At the launch of Oracle Corp’s Very Large Memory option on Digital Equipment Corp’s new Turbo Laser servers (CI No 2,647), Oracle said the technology will follow on the AlphaServer 2100s, but to take advantage of it in the kinds of situations DEC and Oracle were talking about last week you need large amounts of RAM (like 6Gb) and lots of input-output and processor-memory bandwidth – costly, and also likely to grind a 2100’s backplane into the ground.

Oracle Corp is so impressed with the Digital Equipment Corp Turbo Laser performance it is buying in a bunch for its internal financial and decision support requirements.

Thank God I’ll be retired by the time we get to 128 bits, says Oracle Corp’s Larry Ellison.

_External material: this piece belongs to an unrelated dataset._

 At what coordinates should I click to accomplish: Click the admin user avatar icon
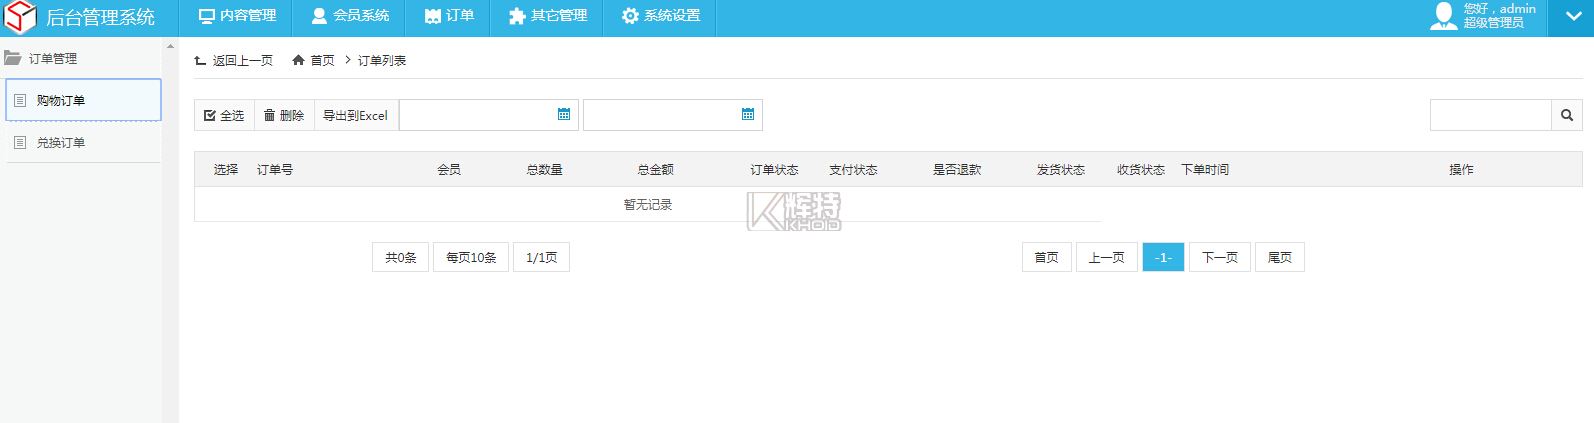point(1443,16)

Digital Equipment Corp also introduced IBM Corp’s CICS/6000 transaction processing monitor for Alphas running Digital Unix at $7,800-up, including the Transarc Corp Encina components, $300 for the client.

Digital Equipment Corp has a new data warehouse advisory service and will open Database Technolo

gy Centres in the Boston area, Palo Alto, in Tokyo, and somewhere in France.

Digital Equipment Corp has updated its AlphaServer 2100 Sable line with the model 5/250, based on a 250MHz 21164 and priced from $60,000; the 21064-based 4/233 costs $22,000; the 275MHz 21064-based $26,500, and the 233MHz 21064-based 4/233 at from $18,000.

Digital Equipment Corp last week cut prices of its Prioris family of servers and its HiNote notebook computers in the US and Latin America: the new prices are as much as 26% lower for some of the Prioris servers, and up to 24% lower for models of the HiNote line, it said.

Nynex Corp has signed an interconnection agreement for Massachusetts with Metropolitan Area Network operator MFS Communications Co Inc; Nynex described it as the first US interconnection agreement of its kind outside New York State and only the fourth such comprehensive agreement anywhere in the country.

North Korea is ready to take one small step to end its isolation – it is planning to establish a free trade zone at its northernmost tip where it meets both China and Russia and foreigners will be allowed to visit it without visas: opening of the Rajin-Sonbong zone has been delayed until a 50-mile wire fence can be built around it, evidently to prevent capitalist ideas from filtering into the rest of the regimented communist country; in the zone, South Korean and other foreign investors will be offered tax and other business privileges.